Role of histone modification in the occurrence and development of osteoporosis

Abstract

Osteoporosis is a systemic degenerative bone disease characterized by low bone mass and damage to bone microarchitecture, which increases bone fragility and susceptibility to fracture. The risk of osteoporosis increases with age; with the aging of the global population, osteoporosis is becoming more prevalent, adding to the societal healthcare burden. Histone modifications such as methylation, acetylation, ubiquitination, and ADP-ribosylation are closely related to the occurrence and development of osteoporosis. This article reviews recent studies on the role of histone modifications in osteoporosis. The existing evidence indicates that therapeutic targeting of these modifications to promote osteogenic differentiation and bone formation may be an effective treatment for this disease.

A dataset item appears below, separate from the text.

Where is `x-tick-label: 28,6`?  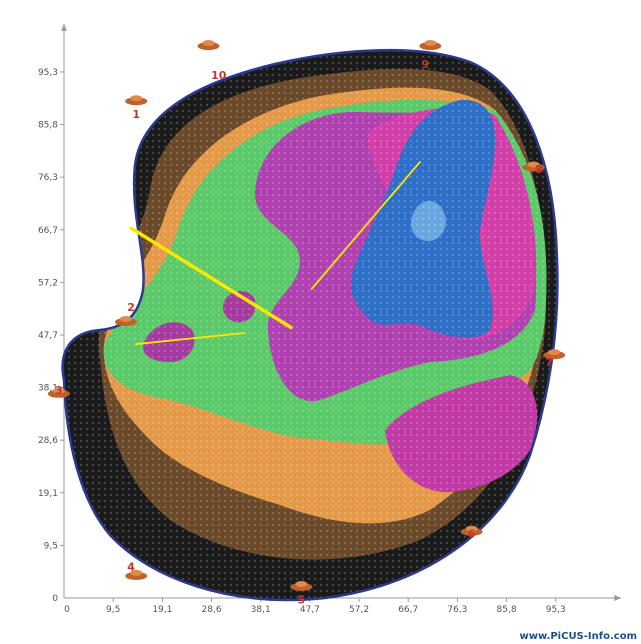
x-tick-label: 28,6 is located at coordinates (212, 610).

Keywords: differentiation; histone modification; osteoblast; osteoclast; osteoporosis.

Figure 1

Role of SIRT1/6/7 in bone remodeling. In BMSCs, SIRT1, SIRT6, and SIRT7 promote osteogenic differentiation by regulating transcription factors FoxO3, β-catenin, Runx2, Osx, and PPARγ. In pre-osteoblasts, SIRT6 not only regulates Runx2 and Osx transcription, but also inhibits DKK1 transcription, activates canonical Wnt signaling, and promotes osteogenic differentiation. In BMMs, SIRT1 inhibits osteoclast differentiation by regulating FoxO and TNF-α transcription, which results in ROS scavenging.